Discernment, a term from Catholic theology via Dr. Paul Schervish, is emerging as a key word in philanthropic planning or wealth coaching generally. Discernment is used to mean something like insight, virtue, wisdom, or excellence. Reading the materials produced by and for advisors teaching discernment shows the current level of oafishness, ignorance, and poor taste that sells well as discernment to America's Wealthiest. This raises certain issues.
Imagine a 2 x 2 grid for advisor and client, marked Lout and Saint. That is, four combinations:
- Advisor Saint/Client Lout
- Client Saint/Advisor Lout
- Client Lout/Advisor Lout
- Client Saint/Advisor Saint.
My sense is that #3 is where the money today is made; all faces are smiling. #1 is deadly dangerous. #4 is rare (a successful advisor and wealthy client both Saints?) #2 is promising since it would create a demand for less loutish advisors.

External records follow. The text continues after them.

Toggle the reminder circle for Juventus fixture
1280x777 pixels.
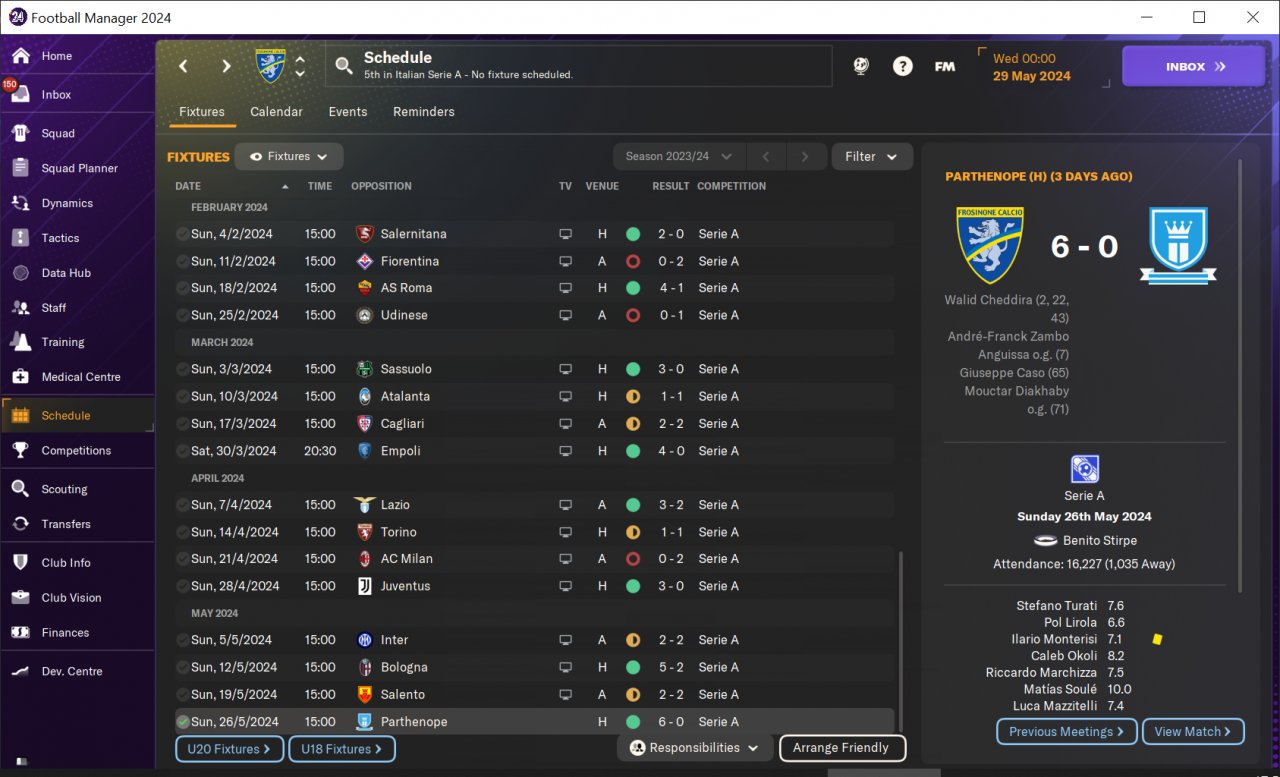tap(182, 586)
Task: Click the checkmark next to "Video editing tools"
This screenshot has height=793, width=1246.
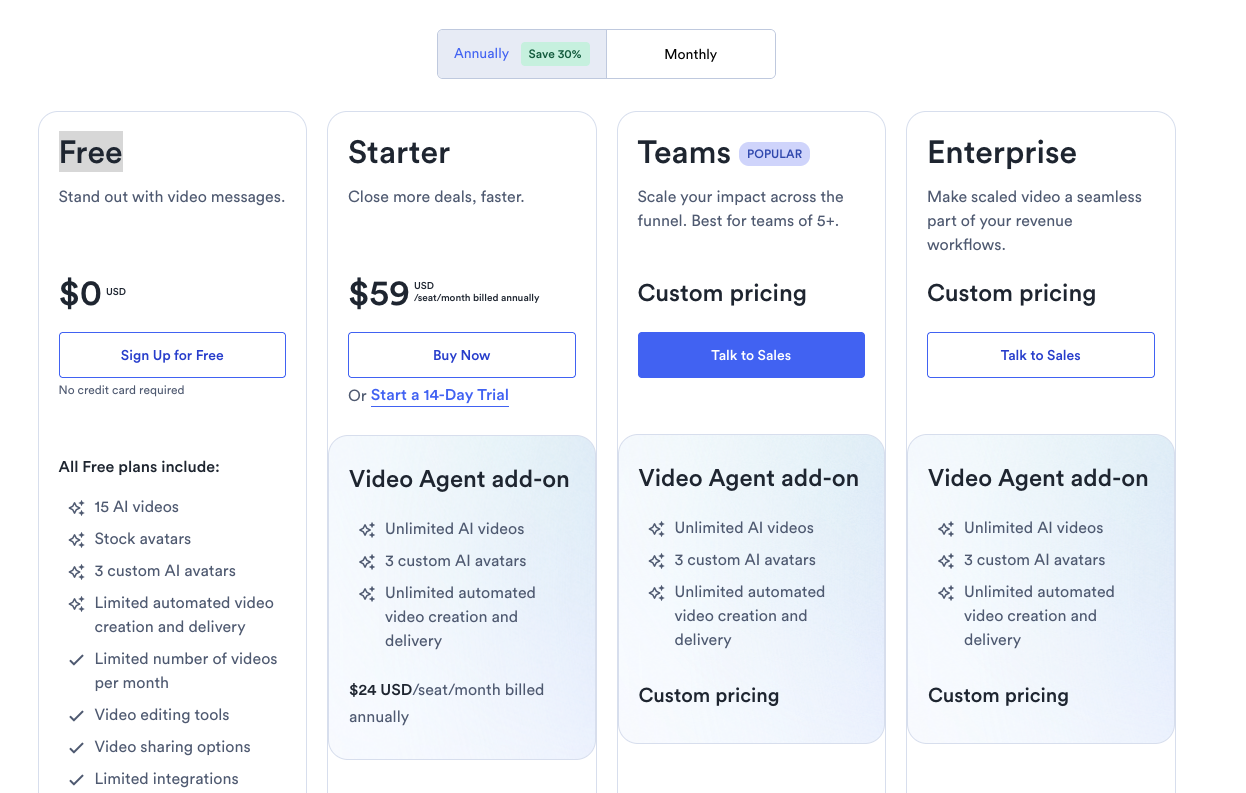Action: pyautogui.click(x=76, y=714)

How we teach discernment to louts, aged 35-75 is a question much in doubt. Powerpoint and objective tests seem the most common methodology. Life Coaching is beginning to make inroads. But the best way would be to teach discernment through the liberal arts. Whether it is possible to teach, say, Robert Frost or Marcus Aurelius to financial, tax, and legal advisors is an open question. Give me the mic and a getaway car and I am willing to try, against my better judgement. And by the way make that a clown car!
Discernment dawns as rage, denial, uneasy laughter, and blossoms into shame, repetentance, and atonement. Here from a story called "Araby" by James Joyce is how a young man awakens to the first dull throb of discernment: Gazing up into the darkness I saw myself as a creature driven and derided by vanity; and my eyes burned with anguish and anger. Unless we begin in that spirit, moving beyond it falteringly and conscious of our own fraility, we are blind guides at best. Louts preaching wisdom to louts. (Another great short story by Joyce, in the same volume, is "The Dead," meaning the living.)